Quantitative susceptibility mapping (QSM) with multiple object orientations is typically limited by an appropriate examination time that is appropriate for human subjects and the small range of possible rotation angles within an MRI head coil. Ex vivo QSM can overcome these limitations supporting long acquisition times and the ability to rotate the ex vivo specimen to any position. Therefore, a 3T 26-channel ex-vivo brain array coil was developed for fixed chimpanzee brains. The coil was characterized with bench and image metrics and provides increased reception sensitivity, making it well-suited for high-resolution QSM ex vivo MRI studies.
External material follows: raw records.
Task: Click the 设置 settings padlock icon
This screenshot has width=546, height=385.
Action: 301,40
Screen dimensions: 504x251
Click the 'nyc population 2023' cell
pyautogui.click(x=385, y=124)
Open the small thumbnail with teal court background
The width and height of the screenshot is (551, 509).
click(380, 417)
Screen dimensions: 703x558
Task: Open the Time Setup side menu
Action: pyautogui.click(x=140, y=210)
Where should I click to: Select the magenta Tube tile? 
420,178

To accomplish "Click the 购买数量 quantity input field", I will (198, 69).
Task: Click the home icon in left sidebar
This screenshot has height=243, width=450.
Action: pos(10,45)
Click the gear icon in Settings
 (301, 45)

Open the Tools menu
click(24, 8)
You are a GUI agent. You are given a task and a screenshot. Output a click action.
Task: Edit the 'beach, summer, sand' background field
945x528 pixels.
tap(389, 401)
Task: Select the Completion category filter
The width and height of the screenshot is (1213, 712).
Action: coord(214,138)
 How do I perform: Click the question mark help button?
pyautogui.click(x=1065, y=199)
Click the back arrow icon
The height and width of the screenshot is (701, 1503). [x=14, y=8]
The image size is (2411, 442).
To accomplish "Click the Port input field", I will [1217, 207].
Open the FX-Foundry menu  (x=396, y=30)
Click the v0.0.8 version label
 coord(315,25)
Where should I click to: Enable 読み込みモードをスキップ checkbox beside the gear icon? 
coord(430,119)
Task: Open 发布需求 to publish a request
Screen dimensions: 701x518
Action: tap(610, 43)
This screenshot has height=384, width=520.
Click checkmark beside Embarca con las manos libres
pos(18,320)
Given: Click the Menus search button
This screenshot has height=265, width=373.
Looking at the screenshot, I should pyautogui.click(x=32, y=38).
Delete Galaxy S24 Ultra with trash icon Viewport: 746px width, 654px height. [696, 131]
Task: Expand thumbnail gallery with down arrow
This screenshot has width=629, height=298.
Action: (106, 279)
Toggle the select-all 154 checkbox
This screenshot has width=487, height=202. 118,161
Motivation: Ex-vivo brain DWI with long scan times poses the problem of temperature-related drift of diffusion measurement results. Goal(s): The construction of a 64-channel ex-vivo brain coil with time-course temperature stabilization for obtaining accurate DWI measurements. Approach: Combining a newly developed high-density ex-vivo brain coil array with a forced-air cooling system and a multi-channel temperature recording. Results: The air circulation system was able to maintain the ambient temperature of the coil and, thus, stabilizing the mean diffusivity values over repeated lengthy scans. Without cooling, a drift of the mean diffusivity was overserved, peaking at a 35%-offset at approximately 11 hours. Impact: Temperature-stabilized post-mortem brain samples for diffusion MRI in combination with a dedicated large channel count ex-vivo brain coil improves image quality in terms of achievable SNR and greatly reduced temperature-induced diffusivity shifts.